ISSA and 'Champs'
Keith Noel, Columnist
IT IS AN Olympic year so, as expected, the world starts to question us. What is the secret of our athletic success? Is it our yams, our terrain, our special mix of racial types?
But the answer is there for all to see. It is 'Champs'. Our phenomenal success owes much to this annual event. We clearly have 'got it right' here. But some odd quirk in our national character leads us to want to 'fix' our athletics. Every time we enter the world spotlight because of our amazing success, people who should know better start shouting that we should correct the glaring 'wrongs' that we are doing.
And now, quoting some very dubious science and spurious logic, some persons at the Inter-Secondary Schools Sports Association (ISSA) and other educators have started a move to 'correct' the 'ills' of champs.
I grieve for the high school coaches of this country. They are the constant fall guys. We keep hearing of these 'unscrupulous' coaches who run our youngsters into the ground for their own glory. We are told that we must protect our dear children from these wicked men and women who wish them no good.
Many coaches assist, feed, sometimes even house athletes in an effort to help them achieve. I understand that in the past athletes have been overworked, or made to run when hurt, by overeager and ignorant coaches. But this has been dealt with. To prevent any overwork, ISSA has put in regulations to limit the number of events an athlete may enter. They have also hired medical professionals who survey any injuries and decide whether an athlete should be allowed to continue.
But the coach is the demon. I remember an athlete reporting a 'twinge' at Champs to his coach who discussed it with the medical doctor. He was tested and passed fit. Just as a precaution, the leg was massaged and strapped. I then went in to the stadium only to hear a radio announcer condemning the coach for running an 'injured' athlete, "for the sake of winning Champs".
Now the latest development amazes me. There is a move among some ISSA officials to further limit the number of events an athlete may enter. Now, if you are a principal and think that athletes should be entered for only one or two events, you can so instruct your coach. No entry for Champs is valid unless signed by the principal. So you, as principal, can make your decision. What this new rule will do is force the hand of principals who do not think that four events is too much for a teen to do over a four-day period.
This rule will prevent athletes from being able to do what persons like Yohan Blake or Melaine Walker did!
Of course! See what happened to them?
Part of the 'overburdening' argument is that a student who does two sprint events and the relays will have to perform about 12 times during the four days. This is seen as too much by the detractors, even though many of the athletes who make the finals do not have to work too hard in the heats. Yet, the heptathlon and decathlon are included in the programme. In these events, the athletes have to give their 'all' seven times (for girls) and 10 times (for boys) over a two-day period! What's this? Where is the logic?

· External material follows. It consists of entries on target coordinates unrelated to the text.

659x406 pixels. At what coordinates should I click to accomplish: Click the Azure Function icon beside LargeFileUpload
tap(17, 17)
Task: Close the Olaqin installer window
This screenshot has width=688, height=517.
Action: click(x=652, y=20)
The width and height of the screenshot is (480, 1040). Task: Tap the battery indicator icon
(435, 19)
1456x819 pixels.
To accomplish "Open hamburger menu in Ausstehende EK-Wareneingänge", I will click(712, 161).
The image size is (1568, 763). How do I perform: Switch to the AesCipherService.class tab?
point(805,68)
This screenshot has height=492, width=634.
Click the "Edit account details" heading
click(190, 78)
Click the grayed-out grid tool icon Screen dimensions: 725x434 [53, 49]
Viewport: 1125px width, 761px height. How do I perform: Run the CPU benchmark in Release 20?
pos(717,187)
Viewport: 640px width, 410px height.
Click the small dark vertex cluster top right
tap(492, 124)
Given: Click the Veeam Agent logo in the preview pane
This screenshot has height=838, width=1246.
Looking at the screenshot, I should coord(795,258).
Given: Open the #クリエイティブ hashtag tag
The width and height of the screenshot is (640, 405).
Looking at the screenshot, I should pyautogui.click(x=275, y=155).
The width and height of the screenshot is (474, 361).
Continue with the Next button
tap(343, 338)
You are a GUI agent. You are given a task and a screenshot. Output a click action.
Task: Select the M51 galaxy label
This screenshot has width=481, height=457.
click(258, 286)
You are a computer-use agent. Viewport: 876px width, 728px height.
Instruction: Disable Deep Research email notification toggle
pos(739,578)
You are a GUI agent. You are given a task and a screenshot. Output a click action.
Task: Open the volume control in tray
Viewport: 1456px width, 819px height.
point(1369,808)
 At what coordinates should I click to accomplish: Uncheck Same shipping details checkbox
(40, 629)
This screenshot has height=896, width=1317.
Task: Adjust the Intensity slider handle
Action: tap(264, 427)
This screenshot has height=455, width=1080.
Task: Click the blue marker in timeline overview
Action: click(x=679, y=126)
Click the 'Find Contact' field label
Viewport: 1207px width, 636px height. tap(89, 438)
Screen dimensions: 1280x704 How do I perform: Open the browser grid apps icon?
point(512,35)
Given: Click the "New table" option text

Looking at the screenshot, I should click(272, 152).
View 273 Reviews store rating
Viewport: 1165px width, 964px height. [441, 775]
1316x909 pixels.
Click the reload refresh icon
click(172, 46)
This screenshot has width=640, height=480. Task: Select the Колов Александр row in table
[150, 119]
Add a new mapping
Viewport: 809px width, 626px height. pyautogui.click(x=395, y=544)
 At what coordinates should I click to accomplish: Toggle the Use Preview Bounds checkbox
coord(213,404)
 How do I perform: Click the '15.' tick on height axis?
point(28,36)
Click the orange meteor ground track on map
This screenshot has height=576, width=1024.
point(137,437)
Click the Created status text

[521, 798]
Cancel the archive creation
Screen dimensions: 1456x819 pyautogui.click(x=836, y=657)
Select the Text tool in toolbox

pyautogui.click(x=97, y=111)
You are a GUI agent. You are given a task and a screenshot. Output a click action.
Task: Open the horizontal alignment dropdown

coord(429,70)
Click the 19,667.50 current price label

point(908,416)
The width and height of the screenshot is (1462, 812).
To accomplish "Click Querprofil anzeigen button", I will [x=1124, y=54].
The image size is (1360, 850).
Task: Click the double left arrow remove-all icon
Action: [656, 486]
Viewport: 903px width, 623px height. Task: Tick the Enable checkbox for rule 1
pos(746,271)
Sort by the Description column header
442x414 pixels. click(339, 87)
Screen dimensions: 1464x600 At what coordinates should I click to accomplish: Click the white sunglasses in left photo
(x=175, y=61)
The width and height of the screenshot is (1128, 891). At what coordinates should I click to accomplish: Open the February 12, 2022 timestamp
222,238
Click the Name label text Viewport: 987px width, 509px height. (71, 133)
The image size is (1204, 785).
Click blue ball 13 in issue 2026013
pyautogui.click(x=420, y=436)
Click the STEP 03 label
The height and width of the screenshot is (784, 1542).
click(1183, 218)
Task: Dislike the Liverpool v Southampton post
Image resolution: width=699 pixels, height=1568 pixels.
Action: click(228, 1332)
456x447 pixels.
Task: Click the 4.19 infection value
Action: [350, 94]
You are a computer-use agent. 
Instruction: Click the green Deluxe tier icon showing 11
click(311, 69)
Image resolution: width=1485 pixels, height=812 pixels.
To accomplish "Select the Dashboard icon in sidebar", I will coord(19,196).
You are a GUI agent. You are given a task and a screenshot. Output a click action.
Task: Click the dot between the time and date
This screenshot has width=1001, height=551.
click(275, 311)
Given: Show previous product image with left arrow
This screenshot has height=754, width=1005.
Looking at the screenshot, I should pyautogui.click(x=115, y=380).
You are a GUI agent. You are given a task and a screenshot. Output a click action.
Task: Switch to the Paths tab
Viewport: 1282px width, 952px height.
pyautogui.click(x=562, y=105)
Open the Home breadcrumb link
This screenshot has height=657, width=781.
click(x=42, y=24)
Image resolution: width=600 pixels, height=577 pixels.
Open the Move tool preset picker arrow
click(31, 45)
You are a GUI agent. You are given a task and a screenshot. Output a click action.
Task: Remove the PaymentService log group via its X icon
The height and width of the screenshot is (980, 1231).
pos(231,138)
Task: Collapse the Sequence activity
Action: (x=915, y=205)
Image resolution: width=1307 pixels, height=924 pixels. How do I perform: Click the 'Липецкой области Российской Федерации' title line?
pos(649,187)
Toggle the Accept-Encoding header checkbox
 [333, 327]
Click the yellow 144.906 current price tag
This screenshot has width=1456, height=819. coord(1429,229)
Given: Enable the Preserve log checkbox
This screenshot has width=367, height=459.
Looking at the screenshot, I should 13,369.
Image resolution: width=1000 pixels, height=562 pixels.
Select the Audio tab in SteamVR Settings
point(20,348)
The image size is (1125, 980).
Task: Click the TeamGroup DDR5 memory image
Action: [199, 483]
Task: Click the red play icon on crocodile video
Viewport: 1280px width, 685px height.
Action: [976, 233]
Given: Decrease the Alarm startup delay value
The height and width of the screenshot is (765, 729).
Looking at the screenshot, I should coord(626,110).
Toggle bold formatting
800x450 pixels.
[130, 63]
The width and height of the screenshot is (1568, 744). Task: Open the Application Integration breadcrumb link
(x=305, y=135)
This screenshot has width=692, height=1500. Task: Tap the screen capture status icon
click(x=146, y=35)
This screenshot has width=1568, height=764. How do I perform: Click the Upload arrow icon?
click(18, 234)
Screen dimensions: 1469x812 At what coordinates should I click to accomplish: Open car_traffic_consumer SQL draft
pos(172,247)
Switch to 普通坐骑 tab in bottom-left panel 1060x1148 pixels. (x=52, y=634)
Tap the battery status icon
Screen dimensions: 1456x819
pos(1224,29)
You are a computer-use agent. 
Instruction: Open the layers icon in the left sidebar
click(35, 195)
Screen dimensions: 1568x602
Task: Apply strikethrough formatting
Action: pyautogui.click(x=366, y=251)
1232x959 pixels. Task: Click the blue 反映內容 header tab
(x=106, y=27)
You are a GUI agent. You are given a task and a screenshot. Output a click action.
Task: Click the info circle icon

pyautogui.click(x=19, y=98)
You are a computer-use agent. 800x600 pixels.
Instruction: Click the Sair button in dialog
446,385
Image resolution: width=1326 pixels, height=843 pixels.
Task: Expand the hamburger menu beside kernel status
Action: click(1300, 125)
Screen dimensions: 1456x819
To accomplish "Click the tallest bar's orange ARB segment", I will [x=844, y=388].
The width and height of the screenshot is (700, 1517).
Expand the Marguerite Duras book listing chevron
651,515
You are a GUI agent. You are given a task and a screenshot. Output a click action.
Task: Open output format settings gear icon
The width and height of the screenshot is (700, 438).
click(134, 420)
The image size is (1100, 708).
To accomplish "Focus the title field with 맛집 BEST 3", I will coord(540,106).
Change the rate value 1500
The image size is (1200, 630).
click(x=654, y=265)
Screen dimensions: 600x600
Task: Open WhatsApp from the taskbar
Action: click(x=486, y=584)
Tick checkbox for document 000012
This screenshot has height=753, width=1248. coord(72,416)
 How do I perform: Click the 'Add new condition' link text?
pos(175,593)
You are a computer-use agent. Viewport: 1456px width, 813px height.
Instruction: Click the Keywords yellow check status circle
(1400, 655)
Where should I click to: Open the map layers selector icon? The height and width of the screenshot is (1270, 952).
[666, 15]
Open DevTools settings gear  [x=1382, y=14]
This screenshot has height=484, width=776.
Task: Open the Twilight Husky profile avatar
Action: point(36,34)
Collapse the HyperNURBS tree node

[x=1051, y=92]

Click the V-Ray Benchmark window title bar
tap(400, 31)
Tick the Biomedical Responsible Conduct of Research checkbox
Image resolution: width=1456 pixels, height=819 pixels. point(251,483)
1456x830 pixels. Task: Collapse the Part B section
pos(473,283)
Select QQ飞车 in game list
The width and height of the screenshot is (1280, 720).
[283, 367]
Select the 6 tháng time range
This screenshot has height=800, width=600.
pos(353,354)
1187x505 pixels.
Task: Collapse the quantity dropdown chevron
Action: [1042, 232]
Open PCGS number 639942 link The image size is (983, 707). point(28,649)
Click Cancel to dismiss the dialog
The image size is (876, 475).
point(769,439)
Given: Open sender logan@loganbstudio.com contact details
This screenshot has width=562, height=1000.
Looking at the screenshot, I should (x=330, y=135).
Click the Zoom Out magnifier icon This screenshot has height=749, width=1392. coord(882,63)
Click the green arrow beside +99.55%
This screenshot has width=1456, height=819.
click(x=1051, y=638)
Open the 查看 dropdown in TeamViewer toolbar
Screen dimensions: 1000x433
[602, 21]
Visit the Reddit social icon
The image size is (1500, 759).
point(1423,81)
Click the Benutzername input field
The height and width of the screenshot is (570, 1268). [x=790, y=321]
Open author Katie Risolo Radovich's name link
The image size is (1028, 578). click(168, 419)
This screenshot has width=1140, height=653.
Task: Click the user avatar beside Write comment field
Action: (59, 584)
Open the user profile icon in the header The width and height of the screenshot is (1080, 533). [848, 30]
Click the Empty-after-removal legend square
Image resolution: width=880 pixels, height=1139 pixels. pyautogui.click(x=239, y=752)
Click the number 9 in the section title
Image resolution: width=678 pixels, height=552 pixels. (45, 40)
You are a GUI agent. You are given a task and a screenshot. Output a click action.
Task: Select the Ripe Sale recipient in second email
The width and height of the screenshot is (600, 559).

Another argument that is almost amusing is the one which says that 'medical personnel' have advised that having Class 4 (under-13) events for boys is unwise because at that age boys are not physically and psychologically 'ready' for the rigours entailed in training for and doing two-three events at a championship.
This is either terribly wrong or the powers that be must put a stop to the track meet scheduled for the stadium this weekend. The primary school and prep school championships have well organised and highly competitive races in which well-coached young boys compete in events for boys under 12 years old and under 10 years old!.
Is it that something happens to them when they turn 12?